## Problems and tasks
(a) Decide whether each of the following statements agrees with the bug-report thread below, answering yes or no and quoting the words of the thread that settle it: (i) Christoph Junghans says the segfault appears on all architectures; (ii) Christoph Junghans has reproduced the problem outside of mock; (iii) Eric Irrgang sees the seg fault when running mock.
(b) Rewrite the stretch of the bug-report thread from "As the segfault" through "cmake and make?", substituting "architectures" for "archs".

## Text
▬▬▬▬▬▬

It's been a while since I've used the rpmbuild system, and I'm not able to effectively debug it. Could there be important compiler flags that are being passed to libgromacs but not to libgmxapi? Could libgmxapi be linking against the wrong libgromacs? If you can clarify CMake configure and build steps that will reproduce the problem, I can look again.

#6 Updated by Christoph Junghans 3 months ago

As the segfault shows up on all archs, you can run "mock -r fedora-rawhide-x86_64 --no-clean gromacs-2020.1-1.fc33.src.rpm" instead, which should be much faster.

#7 Updated by Eric Irrgang 3 months ago

I see the seg fault with "mock ..." but I don't know how to debug it. The problem is either in the way the build tool chains are invoked, or the problem will require a debug build to locate bad code. Either way, I need to be able to interact more granularly with the build system. Can you provide instructions for reproducing the error in terms of cmake and make?

#8 Updated by Christoph Junghans 3 months ago

I haven't tried to reproduce it outside of mock.

You can do "mock -r fedora-rawhide-x86_64 --shell" to jump into the mock environment, you might want to install an editor first, e.g. "mock -r fedora-rawhide-x86_64 --install vim", that worked for me in the past.

#9 Updated by Eric Irrgang 3 months ago

  • Subject changed from Gmxapi* tests segfault on fedora rawhide to Gmxapi* tests segfault in gromacs-2020.1-1.fc33.src.rpm
  • Assignee deleted (Eric Irrgang)

▬▬▬▬▬▬

## Extracted records
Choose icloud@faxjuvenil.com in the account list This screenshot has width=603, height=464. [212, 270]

▬▬▬▬▬▬

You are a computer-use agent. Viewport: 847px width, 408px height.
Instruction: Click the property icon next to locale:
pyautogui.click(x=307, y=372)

▬▬▬▬▬▬

## Solved tasks
(a)
(i) Yes: "As the segfault shows up on all archs"
(ii) No: "I haven't tried to reproduce it outside of mock."
(iii) Yes: "I see the seg fault with "mock ...""

(b)
As the segfault shows up on all architectures, you can run "mock -r fedora-rawhide-x86_64 --no-clean gromacs-2020.1-1.fc33.src.rpm" instead, which should be much faster.

#7 Updated by Eric Irrgang 3 months ago

I see the seg fault with "mock ..." but I don't know how to debug it. The problem is either in the way the build tool chains are invoked, or the problem will require a debug build to locate bad code. Either way, I need to be able to interact more granularly with the build system. Can you provide instructions for reproducing the error in terms of cmake and make?